Карта памяти 15.07.2013 // 1 933
© www.facebook.com/alexander.etkind

От редакции: После смерти Сталина Советское государство разрушило свою систему террора и пыток, а потом и само разрушилось. Но работа горя по миллионам замученных и погибших оказалась незаконченной. Основной тезис этой книги в том, что в менявшихся условиях политических ограничений позднесоветская и постсоветская культура породила уникальное разнообразие мемориальных практик, в которых выразилась их одержимость непохороненным прошлым. Горе миметично, и потому в повторяющихся фантазмах насилия, протеста и переворачивания властных отношений, характерных для постсталинской культуры, воспроизводятся черты советской катастрофы и ее главного героя — лагерного «доходяги». Читатель этой книги узнает много нового о хорошо известных ему российских авторах, от Андрея Синявского до Алексея Германа; и о ведущих европейских философах, Жаке Деррида и Джорджо Агамбене, с их противоречивым отношением к советской катастрофе; и о замечательном искусстве малоизвестного художника Бориса Свешникова, забытых текстах Юлия Даниэля, непонятом контексте шекспировских фильмов Григория Козинцева. Используя современные методы критической теории, Александр Эткинд перечитывает тексты разных культурных жанров — повести и фильмы, исторические исследования и художественные фантазии, мемуары и мемориалы — и приходит к выводу о «магическом историзме» как ведущем направлении постсталинской культуры.

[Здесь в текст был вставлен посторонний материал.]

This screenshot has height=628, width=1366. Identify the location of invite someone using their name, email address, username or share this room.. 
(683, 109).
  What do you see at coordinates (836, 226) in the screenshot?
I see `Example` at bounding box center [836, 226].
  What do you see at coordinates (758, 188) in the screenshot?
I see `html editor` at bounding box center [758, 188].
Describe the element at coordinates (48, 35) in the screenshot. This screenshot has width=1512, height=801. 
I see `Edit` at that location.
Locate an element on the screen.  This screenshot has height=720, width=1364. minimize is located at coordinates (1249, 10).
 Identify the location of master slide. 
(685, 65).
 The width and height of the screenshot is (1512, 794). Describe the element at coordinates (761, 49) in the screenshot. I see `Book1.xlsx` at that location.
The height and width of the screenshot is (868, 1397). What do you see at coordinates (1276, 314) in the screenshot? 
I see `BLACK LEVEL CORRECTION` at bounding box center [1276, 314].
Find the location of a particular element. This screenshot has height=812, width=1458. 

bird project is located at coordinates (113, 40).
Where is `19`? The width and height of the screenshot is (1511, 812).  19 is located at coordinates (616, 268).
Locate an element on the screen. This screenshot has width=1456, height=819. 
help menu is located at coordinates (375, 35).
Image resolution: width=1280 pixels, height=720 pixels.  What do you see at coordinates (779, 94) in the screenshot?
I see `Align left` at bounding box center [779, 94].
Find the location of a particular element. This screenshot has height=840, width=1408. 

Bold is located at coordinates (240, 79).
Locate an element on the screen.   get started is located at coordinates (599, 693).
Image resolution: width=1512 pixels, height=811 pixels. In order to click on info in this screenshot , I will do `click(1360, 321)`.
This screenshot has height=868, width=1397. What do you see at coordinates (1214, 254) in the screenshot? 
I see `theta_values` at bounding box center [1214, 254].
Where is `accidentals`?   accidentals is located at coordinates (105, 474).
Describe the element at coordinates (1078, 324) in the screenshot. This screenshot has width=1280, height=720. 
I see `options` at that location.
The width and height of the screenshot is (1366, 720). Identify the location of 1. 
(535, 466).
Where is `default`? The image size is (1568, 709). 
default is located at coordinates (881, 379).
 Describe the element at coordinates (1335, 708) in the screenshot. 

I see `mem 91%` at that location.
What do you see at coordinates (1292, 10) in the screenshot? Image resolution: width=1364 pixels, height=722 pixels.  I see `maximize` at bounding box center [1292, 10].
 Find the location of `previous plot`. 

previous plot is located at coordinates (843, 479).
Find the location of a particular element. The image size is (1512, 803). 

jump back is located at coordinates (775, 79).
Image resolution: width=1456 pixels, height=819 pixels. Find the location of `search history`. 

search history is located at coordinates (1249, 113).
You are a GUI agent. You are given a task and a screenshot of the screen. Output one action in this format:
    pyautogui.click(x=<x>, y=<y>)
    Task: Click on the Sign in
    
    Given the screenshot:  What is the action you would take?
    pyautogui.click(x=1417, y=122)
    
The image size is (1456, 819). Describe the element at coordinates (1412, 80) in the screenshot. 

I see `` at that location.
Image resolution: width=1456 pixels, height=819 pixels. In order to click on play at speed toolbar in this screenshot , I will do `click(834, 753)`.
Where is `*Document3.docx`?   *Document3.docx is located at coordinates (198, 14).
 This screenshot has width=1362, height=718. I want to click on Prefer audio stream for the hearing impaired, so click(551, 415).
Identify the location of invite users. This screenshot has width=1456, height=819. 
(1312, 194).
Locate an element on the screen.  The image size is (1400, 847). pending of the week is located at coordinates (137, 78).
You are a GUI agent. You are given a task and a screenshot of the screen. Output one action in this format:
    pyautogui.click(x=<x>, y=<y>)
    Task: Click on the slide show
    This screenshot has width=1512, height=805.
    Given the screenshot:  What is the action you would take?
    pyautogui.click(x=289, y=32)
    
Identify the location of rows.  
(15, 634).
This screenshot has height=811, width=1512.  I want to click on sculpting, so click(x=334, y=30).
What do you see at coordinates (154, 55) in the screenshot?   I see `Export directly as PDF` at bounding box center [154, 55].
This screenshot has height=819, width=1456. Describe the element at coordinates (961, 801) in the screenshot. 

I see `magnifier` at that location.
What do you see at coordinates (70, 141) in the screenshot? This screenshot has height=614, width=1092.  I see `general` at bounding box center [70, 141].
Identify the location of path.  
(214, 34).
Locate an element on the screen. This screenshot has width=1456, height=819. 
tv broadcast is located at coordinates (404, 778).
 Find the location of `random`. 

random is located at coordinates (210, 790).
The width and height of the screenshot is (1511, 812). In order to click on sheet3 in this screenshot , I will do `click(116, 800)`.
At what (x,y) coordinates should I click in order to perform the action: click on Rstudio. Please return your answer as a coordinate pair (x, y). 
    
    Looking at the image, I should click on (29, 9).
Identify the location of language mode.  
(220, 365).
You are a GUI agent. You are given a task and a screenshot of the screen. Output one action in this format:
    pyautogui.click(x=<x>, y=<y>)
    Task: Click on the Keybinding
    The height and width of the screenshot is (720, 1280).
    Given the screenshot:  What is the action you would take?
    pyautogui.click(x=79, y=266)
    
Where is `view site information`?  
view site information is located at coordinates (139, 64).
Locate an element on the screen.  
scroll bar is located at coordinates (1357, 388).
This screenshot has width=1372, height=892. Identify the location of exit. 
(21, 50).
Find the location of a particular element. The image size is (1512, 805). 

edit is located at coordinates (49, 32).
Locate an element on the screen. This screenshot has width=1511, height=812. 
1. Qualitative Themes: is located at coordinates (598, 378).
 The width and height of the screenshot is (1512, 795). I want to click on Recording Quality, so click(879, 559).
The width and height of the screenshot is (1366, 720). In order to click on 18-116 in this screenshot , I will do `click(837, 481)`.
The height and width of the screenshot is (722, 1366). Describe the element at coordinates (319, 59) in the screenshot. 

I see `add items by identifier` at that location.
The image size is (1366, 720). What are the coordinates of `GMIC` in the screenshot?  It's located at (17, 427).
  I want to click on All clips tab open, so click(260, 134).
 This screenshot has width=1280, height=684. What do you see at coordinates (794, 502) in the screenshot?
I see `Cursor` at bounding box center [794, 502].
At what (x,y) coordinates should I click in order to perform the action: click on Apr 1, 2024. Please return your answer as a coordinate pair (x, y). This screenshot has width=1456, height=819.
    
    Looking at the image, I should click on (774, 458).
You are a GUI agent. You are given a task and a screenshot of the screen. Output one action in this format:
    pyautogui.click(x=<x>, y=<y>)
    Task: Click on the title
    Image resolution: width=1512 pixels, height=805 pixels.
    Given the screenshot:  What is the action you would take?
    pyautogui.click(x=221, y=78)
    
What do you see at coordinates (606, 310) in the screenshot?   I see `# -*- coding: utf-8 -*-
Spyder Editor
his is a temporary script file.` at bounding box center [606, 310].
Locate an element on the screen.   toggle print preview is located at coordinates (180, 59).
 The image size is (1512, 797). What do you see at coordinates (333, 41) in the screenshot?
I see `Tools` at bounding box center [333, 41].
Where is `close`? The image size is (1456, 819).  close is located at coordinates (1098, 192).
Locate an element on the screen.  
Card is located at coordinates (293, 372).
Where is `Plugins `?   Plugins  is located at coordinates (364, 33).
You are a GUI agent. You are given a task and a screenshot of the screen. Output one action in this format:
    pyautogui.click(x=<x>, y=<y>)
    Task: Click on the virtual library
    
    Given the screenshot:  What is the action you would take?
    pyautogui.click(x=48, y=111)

Александр Эткинд — профессор Кембриджского университета и Европейского университета во Флоренции, автор многих книг от «Эроса невозможного. История психоанализа в России» (1993) до “Internal Colonization. Russia’s Imperial Experience” (2011).

Книга Эткинда “Warped Mourning. Stories of the Undead in the Land of the Unburied” издана “Stanford University Press” в 2013 году: http://www.amazon.com/Warped-Mourning-Stories-Unburied-Cultural/dp/0804773939/ref=pd_sim_b_1

Книга сразу получила восторженные рецензии, в частности в журнале “The Economist”: http://www.economist.com/news/books-and-arts/21573526-pervasive-pain-russias-past-do-and-die

— Скажите, а кто герой памяти в вашей новой книге? У нас о памяти нередко рассуждают крайне безлично. То есть оказывается, что «коллективная память» свойственна всем, а «личная» якобы беспрепятственно переходит в коллективную. Можно, конечно, держаться концепции Вальтера Беньямина, что существует единая матрица коллективной и индивидуальной памяти, но с ней не всякий согласится. Как взаимодействуют разные уровни памяти, если речь заходит о вашей теме — политическом горе?

— Коллективная память принципиально отличается от личной памяти. И личная память есть, естественно, у каждого. А вклад в культурную память — я предпочитаю говорить о культурной памяти, поскольку не очень верю в коллективную память, — вносят люди, обладающие продуктивностью в каком-то жанре культуры. Речь идет о писателях, режиссерах, историках, философах, может быть, психологах. И иногда характер этого культурного вклада может быть связан с их личным путем. Например, Анджей Вайда потерял своего отца в Катыни, и на протяжении своей карьеры он снимал разные фильмы вроде бы совсем на другую тему, но на самом деле все об одном и том же. И в конце концов он снял фильм о предмете, который, я думаю, его всегда в наибольшей степени интересовал, но он не мог его снять по разным причинам, не только цензурным. Так что в данном случае его личная память или воображение, потому что память всегда связана с воображением, позволила ему внести вклад в память коллективную. В фильме Вайды много материала принадлежит воображению художника, а не памяти историка, но на деле это память другого уровня: память, вошедшая в национальную и потом в глобальную культуру.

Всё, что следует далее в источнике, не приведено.